Les paillotes, entre nouvel eldorado et dérives

Les paillotes, et les communes littorales attribuant les concessions, en font-elles trop, et sont-elles suffisamment encadrées ? A l'heure du bilan de la saison d'été, deux écoles s’affrontent. Pour Agnès Jullian, vice-présidente de la Région L.-R. déléguée au tourisme, les plages privées « sont positives : elles contribuent au développement touristique et à la montée en gamme des destinations. C’est un bon complément à la restauration traditionnelle. Il y en a pour tous les goûts et pour toutes les bourses, de la simple "guinguette" à la carte concoctée par un chef, en passant par le festival "Plages Musicales" (Carré Mer des frères Pourcel, Villeneuve-les-Maguelone, NDLR). » Autre effet positif : une clientèle plus fortunée prend ses habitudes dans ces nouveaux lieux "chics et chers". « Certains étrangers, souvent des Allemands ou des Anglais propriétaires de yachts, arrivent par la mer, et dépensent jusqu’à 2 000 euros par personne et par soirée. C’est à qui offrira le plus de magnums de champagne », raconte Fred, barman à La Paillote Bambou (La Grande-Motte). « Beaucoup de gérants cherchent à accueillir une clientèle select, qui dépensera tout en se tenant bien, ajoute Jean-Paul Volle. Des gens aisés, c’est la garantie d’une marge maximale, dans une sécurité maximale. »
Dérive mafieuse ?
Mais d’après lui, les plages privées « dénaturent la conception d’un littoral sauvage et partagé. On est passés des cabanes et de la solidarité sociale à l’investissement capitaliste, qui propose un exotisme à la noix.
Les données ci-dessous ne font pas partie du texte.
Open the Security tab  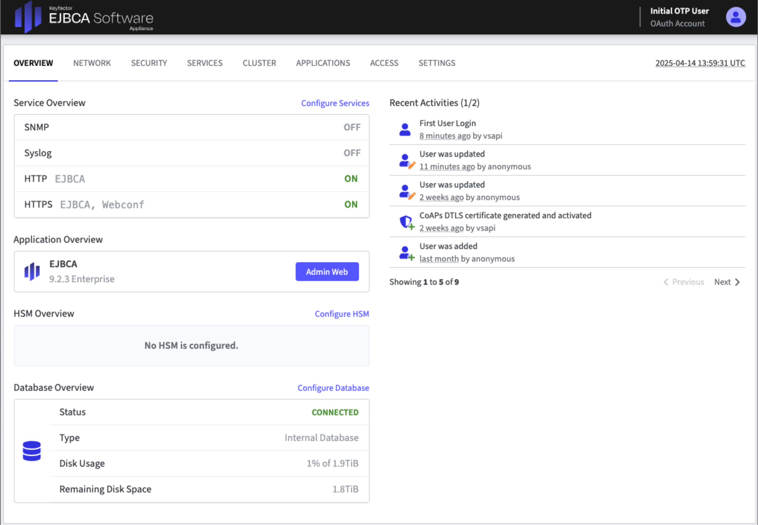149,63
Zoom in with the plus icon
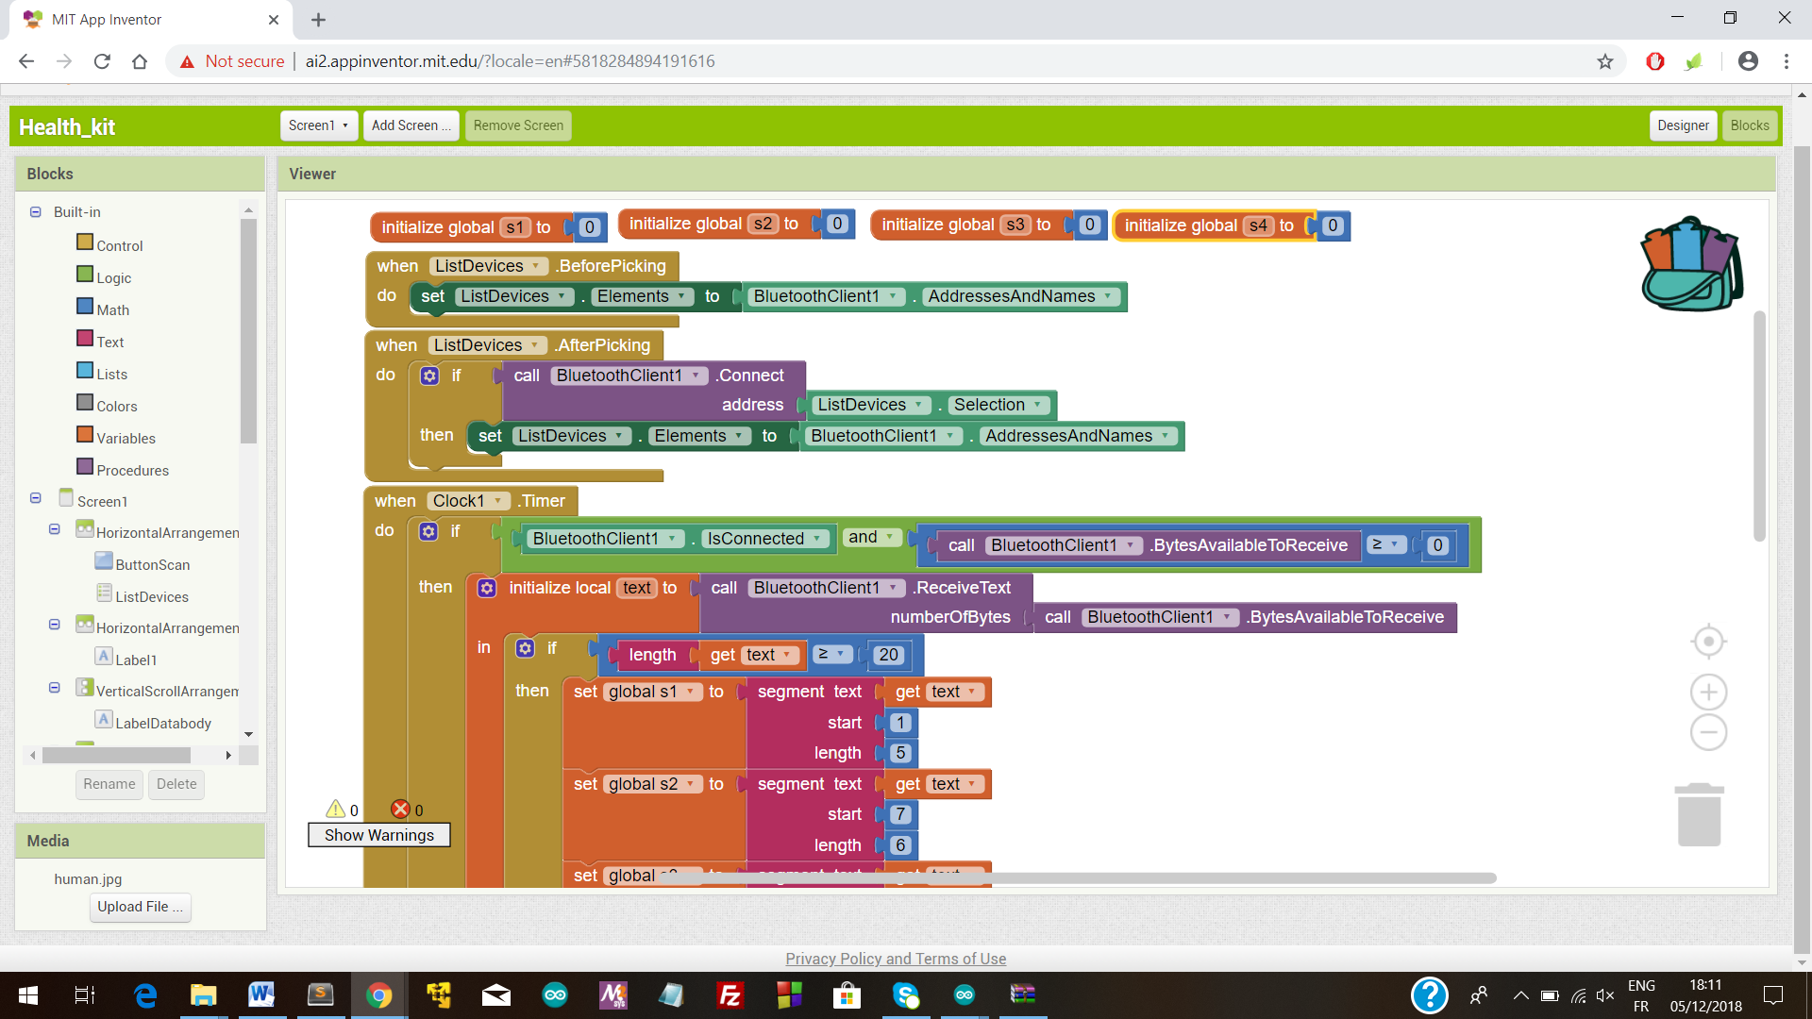Image resolution: width=1812 pixels, height=1019 pixels. point(1708,693)
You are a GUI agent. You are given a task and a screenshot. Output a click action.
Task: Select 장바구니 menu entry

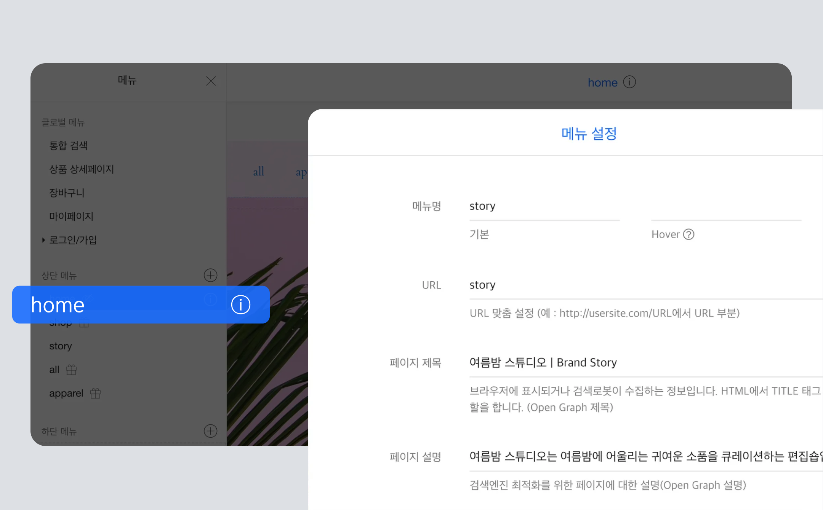pos(67,193)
Avec les plages privées, on a perdu de vue que le littoral est avant tout de libre accès ». Il reprend à son compte les observations de la chambre régionale des comptes (2012), notamment sur les conditions d’attributions des concessions (« que se passe-t-il là-dessous ? »), la surface totale occupée (« je ne suis pas sûr que la règle qui impose que pas plus de 2 % de l’espace public d’une commune soit aliénée en plage privée soit respectée »), le risque de violence lors de soirées ouvertes*. Sans compter les ventes dissimulées. « Du "black", bien sûr, on en fait beaucoup », admet, sous couvert d’anonymat, la comptable d’une plage privée cotée. « Certaines paillotes sont devenues des "lessiveuses" (blanchiment d’argent sale) », accuse même, sans preuve mais avec force, un gérant d’établissement. Pour Jean-Paul Volle, l’explosion du nombre d’établissements, loin d’être une chance, risque bien de « faire basculer la filière dans un système mafieux ».
Crédit photo / Hubert Vialatte
* La Voile Rouge, à Sète, a fait l’objet d’une fermeture administrative de 15 jours en juillet, après une rixe survenue lors d’une soirée non autorisée, en juin.